*What you should do:* Could you print every entry below exactly as given?

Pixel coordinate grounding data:
☆ ☆ ☆

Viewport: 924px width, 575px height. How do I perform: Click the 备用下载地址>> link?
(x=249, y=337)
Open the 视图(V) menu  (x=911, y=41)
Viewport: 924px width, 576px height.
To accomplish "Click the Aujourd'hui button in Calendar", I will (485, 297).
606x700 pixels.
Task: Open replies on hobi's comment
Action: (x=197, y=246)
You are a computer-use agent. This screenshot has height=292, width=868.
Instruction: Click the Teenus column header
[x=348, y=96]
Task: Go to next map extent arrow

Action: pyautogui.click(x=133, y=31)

☆ ☆ ☆

*Solution to this task:*
Viewport: 924px width, 575px height. How do I perform: Click the 备用下载地址>> link?
(x=249, y=337)
Open the 视图(V) menu  (x=911, y=41)
Viewport: 924px width, 576px height.
To accomplish "Click the Aujourd'hui button in Calendar", I will (485, 297).
606x700 pixels.
Task: Open replies on hobi's comment
Action: (x=197, y=246)
You are a computer-use agent. This screenshot has height=292, width=868.
Instruction: Click the Teenus column header
[x=348, y=96]
Task: Go to next map extent arrow

Action: pyautogui.click(x=133, y=31)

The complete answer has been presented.